Em resposta, Powell classificou a manobra como uma escalada sem precedentes de pressão política, com o objetivo claro de constranger o Fed e influenciar a condução da política monetária, especialmente para forçar cortes mais agressivos na taxa de juros.
Este novo capítulo aprofunda um conflito de anos entre a Casa Branca e o banco central. No centro da disputa está a política de juros: enquanto Trump pressiona por cortes rápidos e profundos para estimular a economia, o Fed mantém uma postura cautelosa, priorizando o controle da inflação e a estabilidade econômica de longo prazo.

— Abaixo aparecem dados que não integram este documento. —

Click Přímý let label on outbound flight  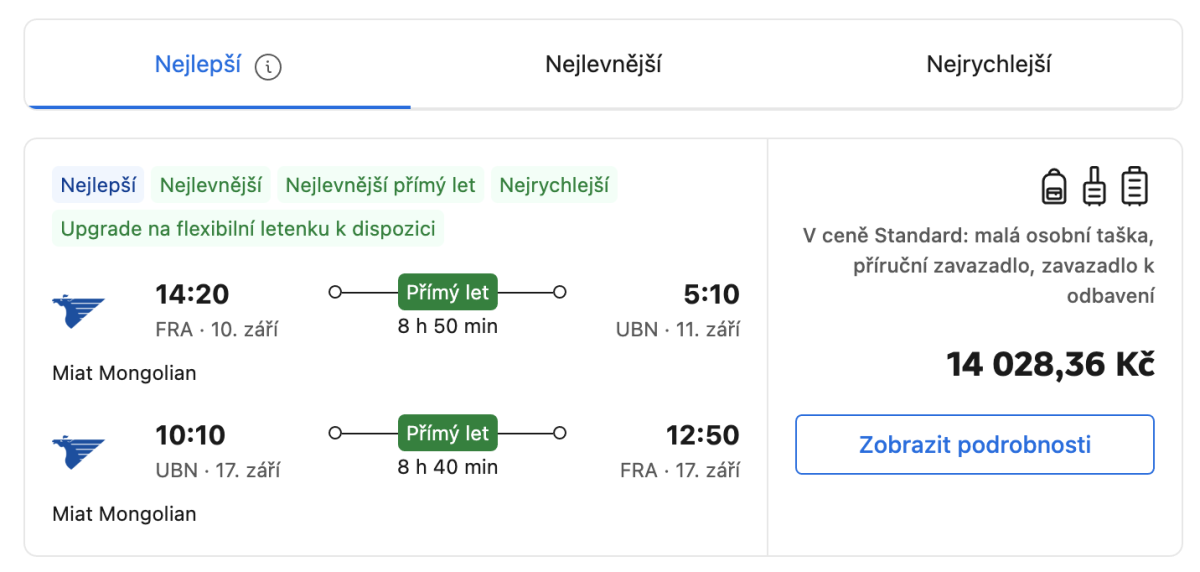[x=447, y=293]
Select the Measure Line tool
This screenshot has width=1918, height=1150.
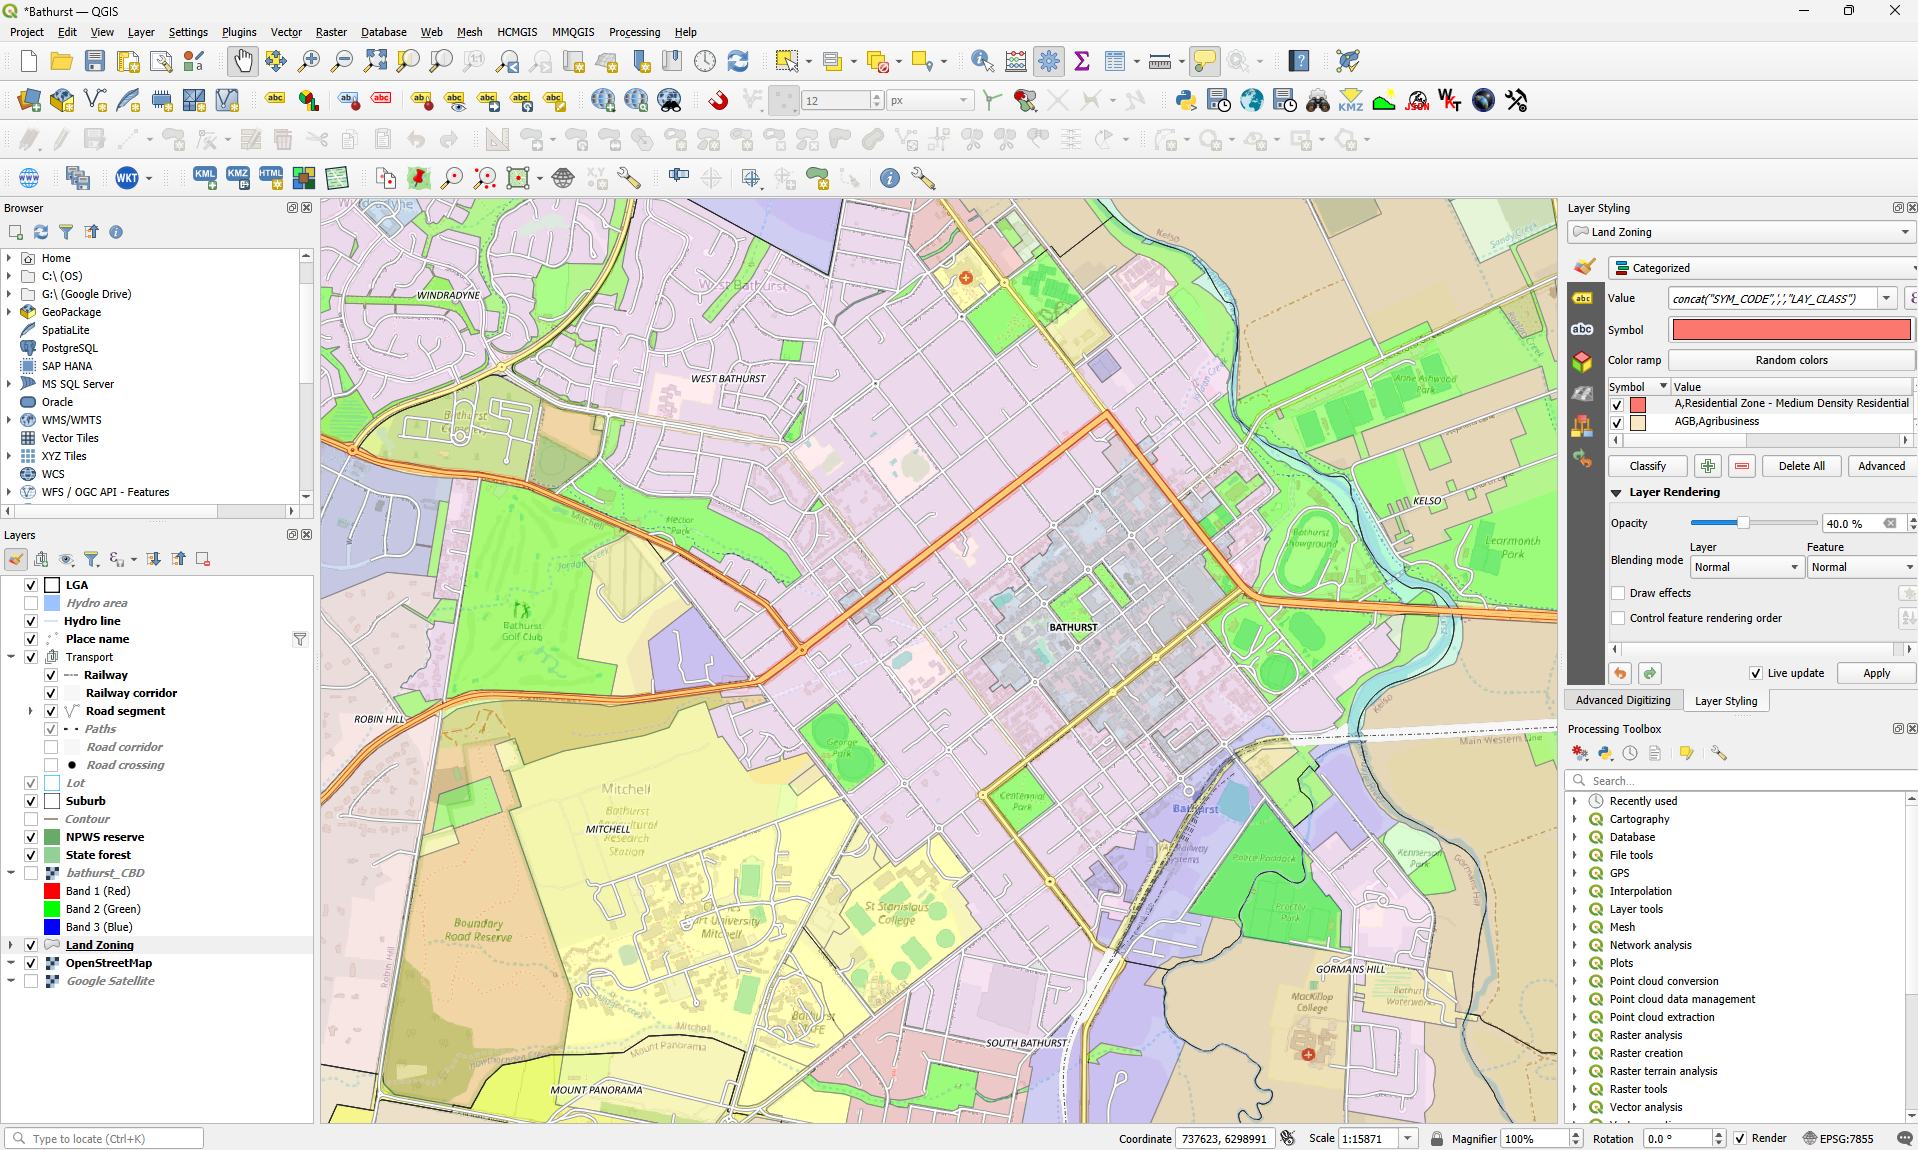point(1158,61)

Apesar das críticas, o Fed vem reduzindo os juros. Em sua última reunião do ano, em 10 de dezembro de 2025, a instituição cortou a taxa em 0,25 ponto percentual, para a faixa de 3,50% a 3,75% ao ano – o menor nível desde setembro de 2022. Foi o terceiro corte consecutivo no ano.

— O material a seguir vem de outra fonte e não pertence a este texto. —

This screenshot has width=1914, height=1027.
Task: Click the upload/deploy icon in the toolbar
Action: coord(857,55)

No entanto, Powell tem sido alvo de críticas recorrentes de Trump, que o acusa de não agir com a rapidez desejada. Em junho de 2025, o presidente chegou a chamar o chefe do Fed de “burro” e “teimoso”. A pressão também se materializou em tentativas de demitir membros do conselho, como a diretora Lisa Cook, e em tentativas de impedir sua participação em reuniões, ações que foram barradas pela Justiça.
Agora, o governo menciona a possibilidade de uma investigação criminal contra Powell, alegando que ele teria prestado informações incorretas ao Congresso sobre os custos da reforma da sede. Powell nega veementemente as acusações e afirma que o episódio é um pretexto para aumentar a pressão política.
Em comunicado, Powell declarou: “Essa ameaça não está relacionada ao meu depoimento nem às obras. Decorre do fato de a instituição definir a taxa de juros com base no que considera melhor para o interesse público, e não de acordo com as preferências do presidente”. Ele alertou que o episódio levanta questões fundamentais sobre a capacidade futura do Fed de conduzir a política monetária com base em evidências, livre de intimidação política.
Jerome Powell, indicado por Trump e reconduzido por Joe Biden, é o primeiro não economista a liderar o Fed em 40 anos. Seu mandato atual termina em maio de 2026.